En los días posteriores a las desapariciones de Zamil Limon y Nahida Bristy, las búsquedas presuntamente continuaron. El 19 de abril, Abugharbieh preguntó a ChatGPT: “¿Ha habido alguien que haya sobrevivido a un disparo de francotirador en la cabeza?”, “¿Mis vecinos escucharán mi arma?” y “¿Hay una temperatura del agua que queme de inmediato?”, según la declaración jurada. El 23 de abril, buscó “¿Qué significa adulto desaparecido en peligro?”, de acuerdo con el documento.

El cuerpo de Limon fue encontrado en una bolsa de basura, informaron las autoridades. Otro conjunto de restos humanos fue hallado en una segunda bolsa de basura, pero aún no se ha confirmado que pertenezcan a Bristy, según las autoridades.

Abugharbieh ha sido acusado de dos cargos de homicidio premeditado. No se ha declarado culpable ni inocente de los cargos y se ordenó su detención sin derecho a fianza. La Oficina del Defensor Público del Condado de Hillsborough fue asignada al caso, pero declinó compartir detalles al citar el derecho de Abugharbieh a un juicio justo.

Entonces, ¿deberían las conversaciones con inteligencia artificial tener mayores protecciones de privacidad?

En su conversación con Von, Altman abogó por protecciones de privacidad para las conversaciones con inteligencia artificial y dijo que le “preocupa mucho” que el Gobierno utilice los registros de chats para vigilar a las personas.

“Creo que realmente tenemos que defender el derecho a la privacidad”, dijo. “No creo que sean derechos absolutos. Estoy totalmente dispuesto a ceder parte de la privacidad en favor de la seguridad colectiva, pero la historia muestra que el Gobierno lleva eso demasiado lejos, y eso me preocupa mucho”.

Otras figuras del sector tecnológico han planteado argumentos similares. Nils Gilman, historiador y asesor principal del centro de pensamiento Berggruen Institute, defendió en una columna de opinión en The New York Times el año pasado la creación de leyes que otorguen un privilegio legal a la inteligencia artificial.

En declaraciones a CNN, argumentó que los legisladores crearon privilegios legales para médicos, abogados y terapeutas porque el beneficio social de mantener conversaciones honestas supera el interés del Estado en acceder a esa información.

“En la medida en que las personas utilizan los modelos de lenguaje de gran escala de la misma manera, deberían contar con protecciones similares”, dijo Gilman.

Sin embargo, a ojos de la ley, los chatbots de inteligencia artificial no cuentan con ese tipo de especialización ni protecciones.

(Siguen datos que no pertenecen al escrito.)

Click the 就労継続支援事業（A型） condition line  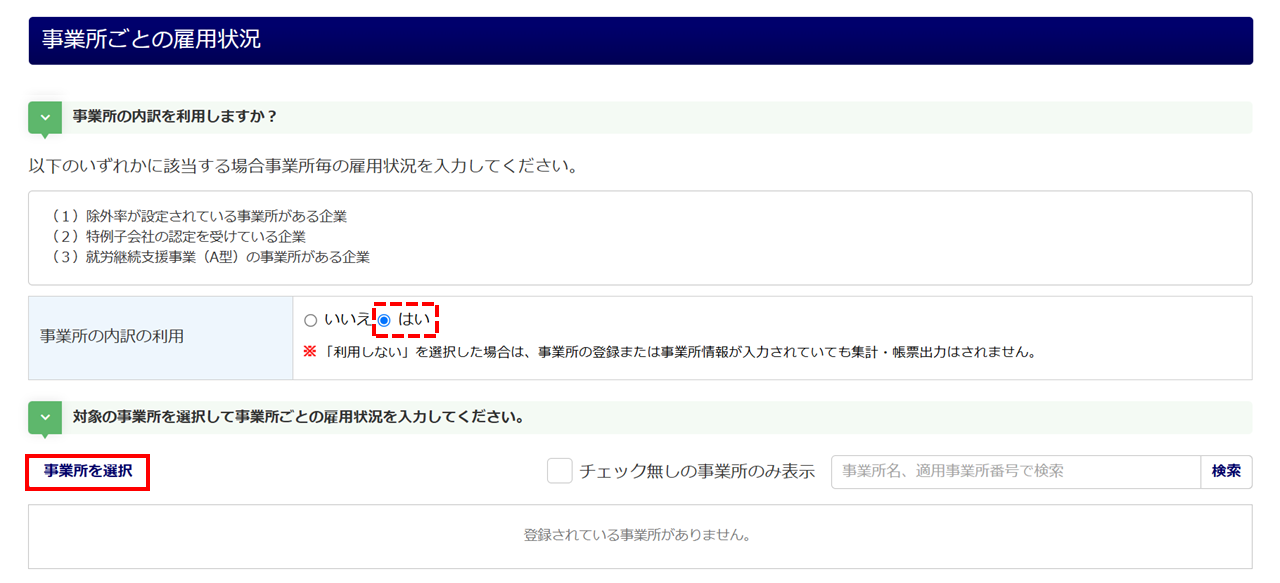pos(209,257)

Las conversaciones con inteligencia artificial son equivalentes a cualquier otro dato electrónico, como el uso de una tarjeta de crédito o los registros de llamadas telefónicas, señalaron expertos legales.

“Estás introduciendo datos en una aplicación, y como resultado no tienes protecciones específicas asociadas a esa información”, dijo Jackson, analista legal de CNN. “Sería como si hiciera una llamada telefónica y luego argumentara que no se puede usar esa llamada en mi contra”.

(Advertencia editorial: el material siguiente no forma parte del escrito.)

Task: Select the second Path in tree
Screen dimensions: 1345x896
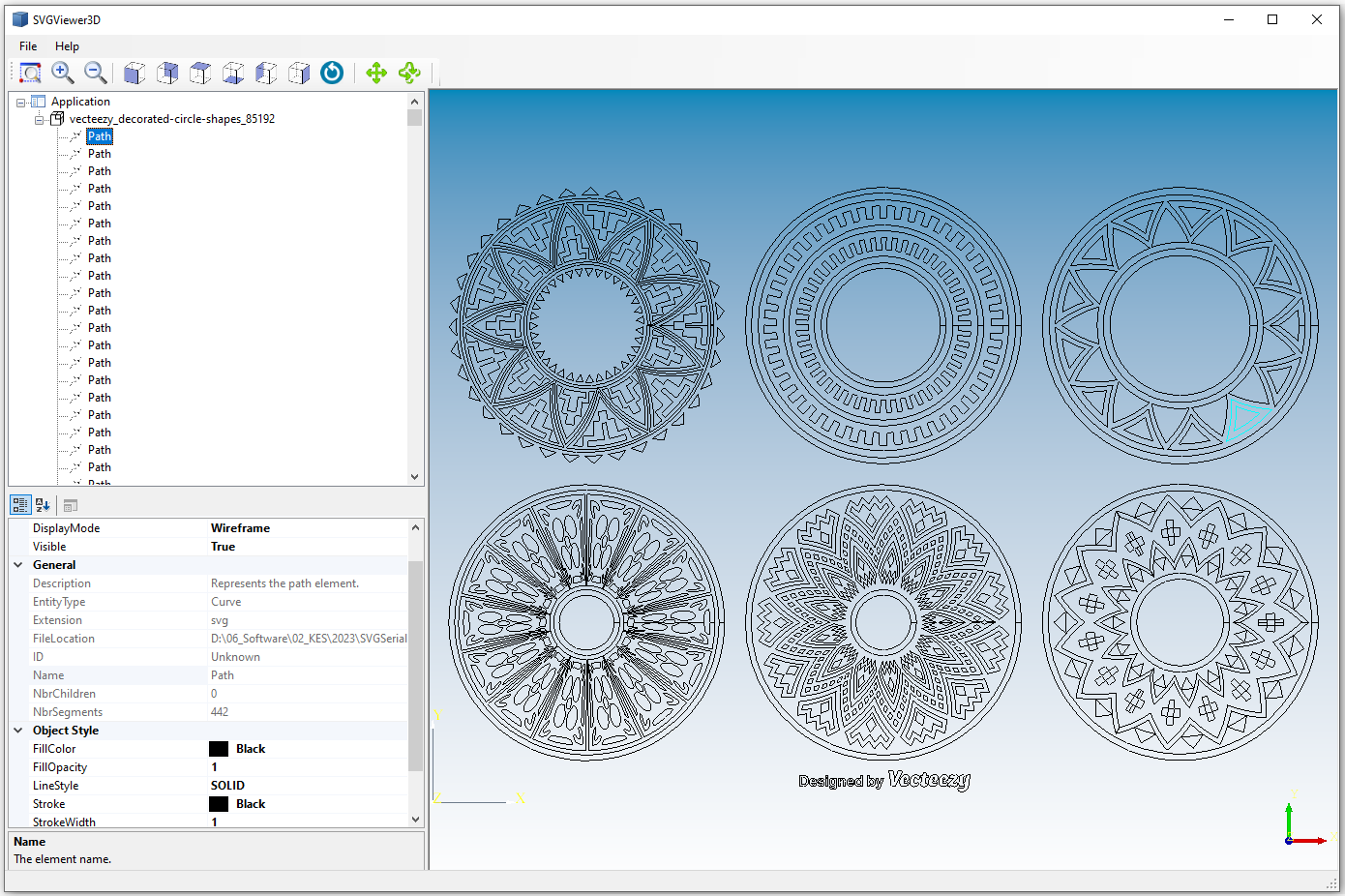Action: tap(99, 154)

Puede haber algunas protecciones en situaciones específicas. Por ejemplo, si tu abogado introduce tu expediente confidencial en la base de datos de un chatbot, ¿podría eso convertirse en evidencia admisible? ¿Qué ocurre si te representas a ti mismo en un tribunal y le pides a ChatGPT ayuda para redactar un documento?

“La ley aún está tratando de ponerse al día con el mundo real”, dijo Hammerle.

Pero, tal como está actualmente, esas conversaciones con inteligencia artificial pueden pasar de una computadora a un tribunal.

“ChatGPT no es tu amigo, no es tu abogado, no es tu médico, no es tu pareja”, dijo Gilman. “Dejen de hablarle como si lo fuera”.